*** Information supplied Section Begins ***

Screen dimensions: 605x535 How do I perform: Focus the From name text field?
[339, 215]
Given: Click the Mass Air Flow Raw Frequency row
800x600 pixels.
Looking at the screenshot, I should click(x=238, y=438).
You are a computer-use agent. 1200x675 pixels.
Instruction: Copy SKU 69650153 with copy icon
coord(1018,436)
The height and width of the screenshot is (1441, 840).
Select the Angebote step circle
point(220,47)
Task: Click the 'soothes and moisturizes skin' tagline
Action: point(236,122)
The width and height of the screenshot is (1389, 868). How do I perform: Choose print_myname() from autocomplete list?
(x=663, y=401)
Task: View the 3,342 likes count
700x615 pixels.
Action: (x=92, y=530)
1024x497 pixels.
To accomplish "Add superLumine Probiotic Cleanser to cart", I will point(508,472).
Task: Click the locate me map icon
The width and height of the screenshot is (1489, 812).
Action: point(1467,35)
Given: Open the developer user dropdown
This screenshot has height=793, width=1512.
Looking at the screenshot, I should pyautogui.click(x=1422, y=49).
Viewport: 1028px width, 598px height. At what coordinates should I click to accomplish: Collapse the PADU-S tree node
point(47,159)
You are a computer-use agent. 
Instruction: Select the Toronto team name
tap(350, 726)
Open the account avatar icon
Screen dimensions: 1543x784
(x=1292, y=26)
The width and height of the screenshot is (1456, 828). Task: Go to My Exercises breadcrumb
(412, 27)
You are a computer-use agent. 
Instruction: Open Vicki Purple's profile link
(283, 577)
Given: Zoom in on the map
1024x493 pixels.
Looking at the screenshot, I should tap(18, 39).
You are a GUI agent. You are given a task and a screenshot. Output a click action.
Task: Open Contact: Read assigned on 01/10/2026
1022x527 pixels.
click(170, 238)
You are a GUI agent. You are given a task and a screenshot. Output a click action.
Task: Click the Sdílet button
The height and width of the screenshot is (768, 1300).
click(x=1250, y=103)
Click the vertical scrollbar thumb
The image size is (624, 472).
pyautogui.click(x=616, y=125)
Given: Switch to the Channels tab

*** Information supplied Section Ends ***

**Your task**
Reproduce exactly, and with no other material, the lines between those holding "1024x497 pixels." and "Task: Click the Sdílet button", inclusive.

**Task answer**
1024x497 pixels.
To accomplish "Add superLumine Probiotic Cleanser to cart", I will point(508,472).
Task: Click the locate me map icon
The width and height of the screenshot is (1489, 812).
Action: point(1467,35)
Given: Open the developer user dropdown
This screenshot has height=793, width=1512.
Looking at the screenshot, I should pyautogui.click(x=1422, y=49).
Viewport: 1028px width, 598px height. At what coordinates should I click to accomplish: Collapse the PADU-S tree node
point(47,159)
You are a computer-use agent. 
Instruction: Select the Toronto team name
tap(350, 726)
Open the account avatar icon
Screen dimensions: 1543x784
(x=1292, y=26)
The width and height of the screenshot is (1456, 828). Task: Go to My Exercises breadcrumb
(412, 27)
You are a computer-use agent. 
Instruction: Open Vicki Purple's profile link
(283, 577)
Given: Zoom in on the map
1024x493 pixels.
Looking at the screenshot, I should tap(18, 39).
You are a GUI agent. You are given a task and a screenshot. Output a click action.
Task: Open Contact: Read assigned on 01/10/2026
1022x527 pixels.
click(170, 238)
You are a GUI agent. You are given a task and a screenshot. Output a click action.
Task: Click the Sdílet button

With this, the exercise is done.